I got pregnant in my first year of uni. Finished the year, had the baby, took a year off, and returned to uni when she was 12 months old.
She was coping okay being left with relatives whilst I was in lectures, and was pretty much Miss Independent ,and I was managing alright with my studies, so I could have conceivably carried on with uni if it was just her.

But then I got pregnant again (intentionally - we didn't want baby number 1 to be an only child), and baby number 2 was definitely NOT okay with being left with relatives. He didn't want to be with anybody except me. If I left him with someone else, he screamed the place down for hours until I returned, every single time .Ultimately it was because of him that I ended up dropping out of uni.

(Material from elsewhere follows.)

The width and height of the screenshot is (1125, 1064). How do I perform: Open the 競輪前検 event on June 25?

So it's a very open ended question. Even if you have bags of support from relatives, you might just end up with a child who is so unbelievably clingy that you can't leave him/her with anybody else. Or you may end up with a perfect little angel who makes things really quite easy for you. It's a roll of the dice, and not something that can be predicted.

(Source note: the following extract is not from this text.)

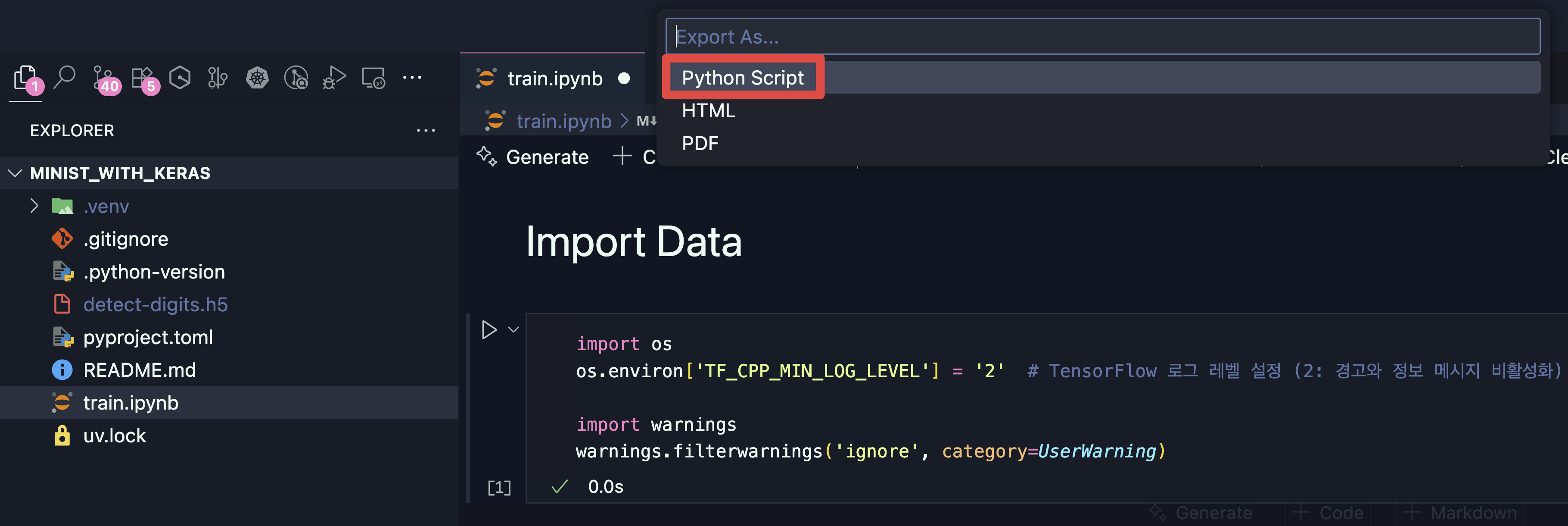Screen dimensions: 1568x526
Task: Open the GitLens Inspect icon
Action: click(x=296, y=78)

I'm back at uni now, but my kids are now 9, 13, 15, and 17. It's way easier when you don't have to juggle a baby or a toddler.
I would advise you to get uni out of the way first. It's only 3 years after all.
Original post by Anonymous
Going to sum this up short, had an abortion for reasons I don’t want to disclose, feel incredibly guilty and wish I didn’t have to do what I did, but I had no choice. When i’m at university I was thinking of conceiving again as i’ll be out of my household and able to do what I please, which may help the guilt and complete what is missing in my mind.

Idk is this reasonable?


Honestly, what you're saying is not reasonable, but I understand why you think the way you do. I just hope you use your abortion as something to learn from, by using protection or abstaining from sex, assuming that your relationship was consensual, even though, I'm not fond of abortion, I can understand why women choose to have it.

Guilty feelings occurring from abortion is normal and is nothing to be ashamed of, as time passes, your guilty feelings will either decrease or increase, if your feelings become too overwhelming, positive or negative, I believe you should consult your GP for help and assistance.

Best wishes.
This girl I knew had two abortions with two different people (she was that kind of girl), If she can do it twice you'll be okay.
Original post by Anonymous
Going to sum this up short, had an abortion for reasons I don’t want to disclose, feel incredibly guilty and wish I didn’t have to do what I did, but I had no choice. When i’m at university I was thinking of conceiving again as i’ll be out of my household and able to do what I please, which may help the guilt and complete what is missing in my mind.

Idk is this reasonable?


It wont ease the guilt by having another child. Also how irresponsible are you? I get the guy has to have a say in all of this next planned pregnancy? Or is he just a by-product to get what you want?

You had an abortion for reasons you dont want to disclose which is fine. Please take those reasons, and also chatting to others, even a professional to help you heal over that time of your life. and PMP is also right, my second child would not go to anyone either, not even grandparents. She would scream until she was sick and had the most awful separation anxiety, and I got PND from this. This was from 6 weeks to 3 years old. So if you want to continue your uni studies, be prepared that you might not be able to.
Original post by username6067556
This girl I knew had two abortions with two different people (she was that kind of girl), If she can do it twice you'll be okay.

Huh? What are you trying to say?
Original post by Anonymous
Going to sum this up short, had an abortion for reasons I don’t want to disclose, feel incredibly guilty and wish I didn’t have to do what I did, but I had no choice. When i’m at university I was thinking of conceiving again as i’ll be out of my household and able to do what I please, which may help the guilt and complete what is missing in my mind.

Idk is this reasonable?


OP I will tell you this it’s even difficult getting married during University.